Reading text:
+++
Most of the weekend was a success as well. I completed over 50 minutes of cardio on Saturday morning. I recognized the bad choices I made (finishing off the sugar free mint chocolate chip ice cream) and promised myself that I would keep from making those same bad choices again. And I decided on a plan to prevent future excursions into the ice cream container - not buying ice cream unless it is already in an individual serving. I ate sushi and drank lots of water before going to the Taylor Swift concert. I allowed myself to take a day off from exercise, allowing my body to heal some, and rewarded my hard work with new workout clothes and two books.

And then I took a picture of myself in my new workout clothes and started to see what others have been telling me that they saw - change.

Comparing my current state of mind now to the state of mind I had on Thursday isn't something I can really do. Because I don't want to return to where I was on Thursday; I want to recognize my current successes and remind myself that I am capable of doing this. And I want to move forward.
+++
Listed records:
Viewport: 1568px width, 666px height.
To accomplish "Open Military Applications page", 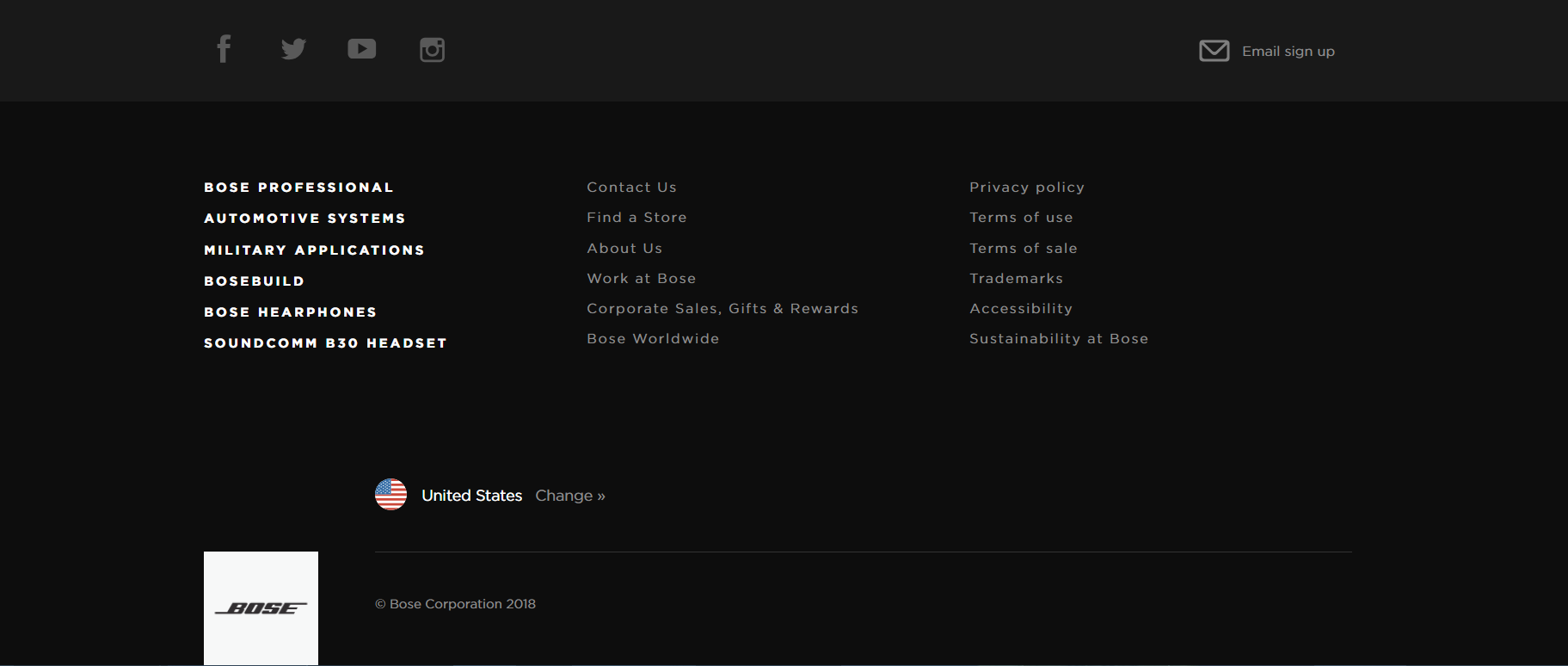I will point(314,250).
+++
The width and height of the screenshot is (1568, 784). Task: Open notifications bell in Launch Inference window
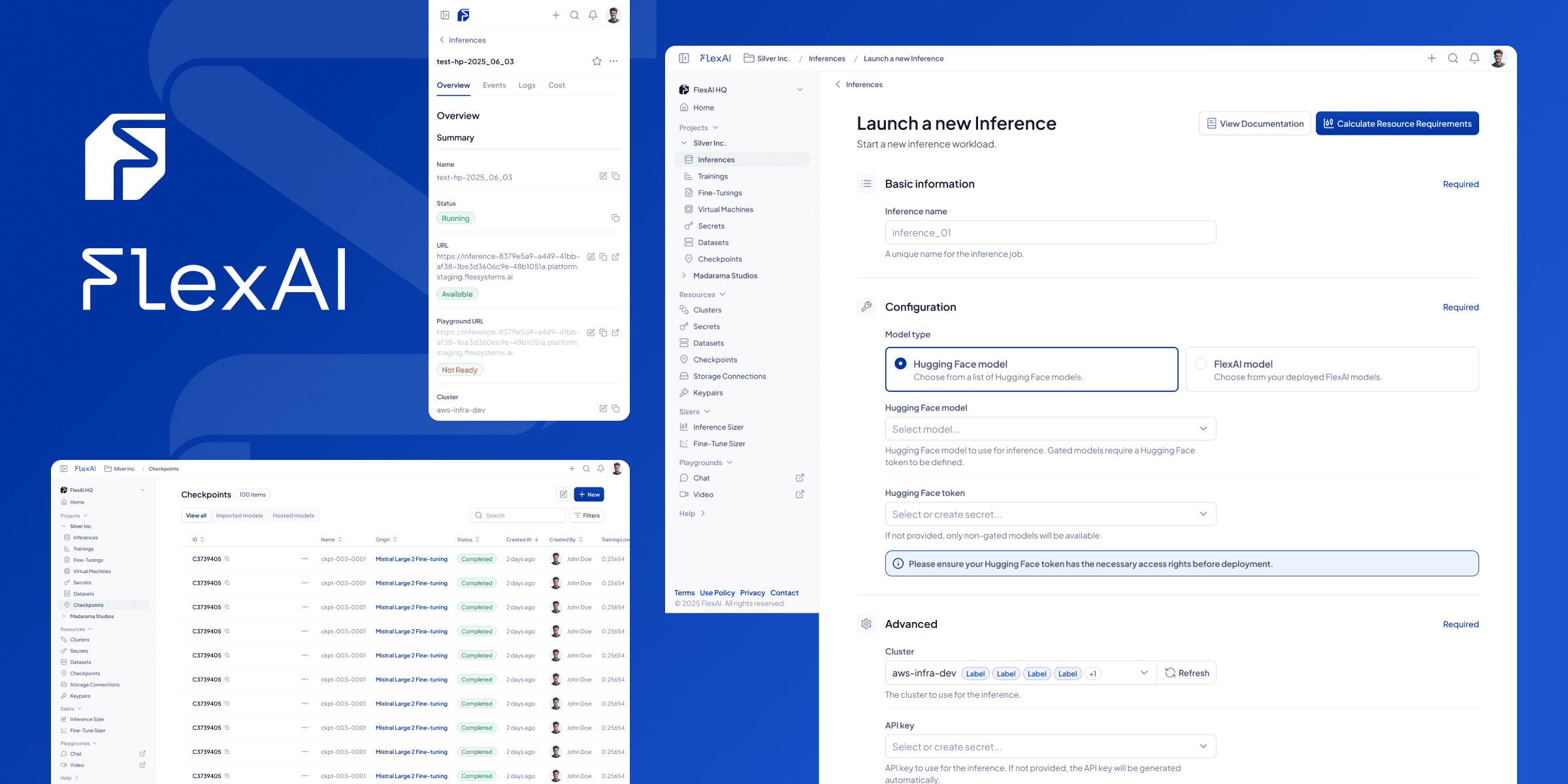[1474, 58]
+++
Stated task A: List every food or drink that the weekend fitness text mentions.
Stated task B: Resume the weekend fitness text right after its final sentence, "And I want to move forward."
The material shown with the weekend fitness text is separate from it.

Exercise answer A:
- sugar free mint chocolate chip ice cream
- sushi
- water

Exercise answer B:
So I will.

I will allow myself days off when I need them. I will reward myself with healthy rewards (IE: anything but food). I will take time to see my successes, point them out to other people (which I did with my husband), and remember that there are more successes to come. And when I stumble? Because I will stumble. I will pick myself back up and never give up; I will take the responsibility I need to and then move forward.

(title from "you are here" by needtobreathe)

10/12/2011

keeping my hopes unbroken

After cupcakes and conversation with friends Tuesday night, I came home and stretched out on the couch. I placed an ice pack on each knee, alternating between icing the top of my knee and behind my knee, and didn't move for over an hour. It was after 10pm when I finally got off the couch, dressed and slipped into bed.

I do my best to sleep in the clothes I plan to wear while working out. It helps motivate me to get out of bed when the dreaded alarm blasts, and it generally cuts down on the amount of time I spend getting ready. So I did just that last night. Grey shorts and a bright orange tee-shirt from my time in China.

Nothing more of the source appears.